The problem –
Edit the material below so that each "Identify the location of" reads "Determine the position of", leaving everything else untouched.

------ Record list

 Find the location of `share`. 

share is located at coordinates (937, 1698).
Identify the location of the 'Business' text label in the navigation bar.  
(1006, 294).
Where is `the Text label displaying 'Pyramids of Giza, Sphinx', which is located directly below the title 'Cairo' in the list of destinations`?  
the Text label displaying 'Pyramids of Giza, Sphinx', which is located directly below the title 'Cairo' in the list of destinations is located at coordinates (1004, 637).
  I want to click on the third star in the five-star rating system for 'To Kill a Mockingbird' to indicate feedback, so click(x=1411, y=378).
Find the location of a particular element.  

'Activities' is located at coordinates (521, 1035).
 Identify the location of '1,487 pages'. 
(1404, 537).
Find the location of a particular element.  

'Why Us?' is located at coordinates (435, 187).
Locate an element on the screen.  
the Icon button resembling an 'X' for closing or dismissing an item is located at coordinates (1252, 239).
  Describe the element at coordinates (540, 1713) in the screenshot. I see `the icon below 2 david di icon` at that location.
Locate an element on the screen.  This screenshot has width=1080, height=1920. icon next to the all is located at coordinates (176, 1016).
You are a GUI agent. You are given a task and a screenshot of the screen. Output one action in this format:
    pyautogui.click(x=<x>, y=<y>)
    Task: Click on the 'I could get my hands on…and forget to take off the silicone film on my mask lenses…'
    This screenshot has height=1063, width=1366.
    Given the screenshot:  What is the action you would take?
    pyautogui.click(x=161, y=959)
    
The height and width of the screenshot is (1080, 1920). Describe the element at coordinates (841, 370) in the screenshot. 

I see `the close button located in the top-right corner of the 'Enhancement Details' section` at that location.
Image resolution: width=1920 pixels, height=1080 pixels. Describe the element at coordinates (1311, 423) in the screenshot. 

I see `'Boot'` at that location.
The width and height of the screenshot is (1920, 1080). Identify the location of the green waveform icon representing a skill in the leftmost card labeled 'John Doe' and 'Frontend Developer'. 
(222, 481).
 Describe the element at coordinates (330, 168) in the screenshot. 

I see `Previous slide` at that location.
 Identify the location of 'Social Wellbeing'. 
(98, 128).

------------

Solution –
 Find the location of `share`. 

share is located at coordinates (937, 1698).
Determine the position of the 'Business' text label in the navigation bar.  
(1006, 294).
Where is `the Text label displaying 'Pyramids of Giza, Sphinx', which is located directly below the title 'Cairo' in the list of destinations`?  
the Text label displaying 'Pyramids of Giza, Sphinx', which is located directly below the title 'Cairo' in the list of destinations is located at coordinates (1004, 637).
  I want to click on the third star in the five-star rating system for 'To Kill a Mockingbird' to indicate feedback, so click(x=1411, y=378).
Find the location of a particular element.  

'Activities' is located at coordinates (521, 1035).
 Determine the position of '1,487 pages'. 
(1404, 537).
Find the location of a particular element.  

'Why Us?' is located at coordinates (435, 187).
Locate an element on the screen.  
the Icon button resembling an 'X' for closing or dismissing an item is located at coordinates (1252, 239).
  Describe the element at coordinates (540, 1713) in the screenshot. I see `the icon below 2 david di icon` at that location.
Locate an element on the screen.  This screenshot has width=1080, height=1920. icon next to the all is located at coordinates (176, 1016).
You are a GUI agent. You are given a task and a screenshot of the screen. Output one action in this format:
    pyautogui.click(x=<x>, y=<y>)
    Task: Click on the 'I could get my hands on…and forget to take off the silicone film on my mask lenses…'
    This screenshot has height=1063, width=1366.
    Given the screenshot:  What is the action you would take?
    pyautogui.click(x=161, y=959)
    
The height and width of the screenshot is (1080, 1920). Describe the element at coordinates (841, 370) in the screenshot. 

I see `the close button located in the top-right corner of the 'Enhancement Details' section` at that location.
Image resolution: width=1920 pixels, height=1080 pixels. Describe the element at coordinates (1311, 423) in the screenshot. 

I see `'Boot'` at that location.
The width and height of the screenshot is (1920, 1080). Determine the position of the green waveform icon representing a skill in the leftmost card labeled 'John Doe' and 'Frontend Developer'. 
(222, 481).
 Describe the element at coordinates (330, 168) in the screenshot. 

I see `Previous slide` at that location.
 Determine the position of 'Social Wellbeing'. 
(98, 128).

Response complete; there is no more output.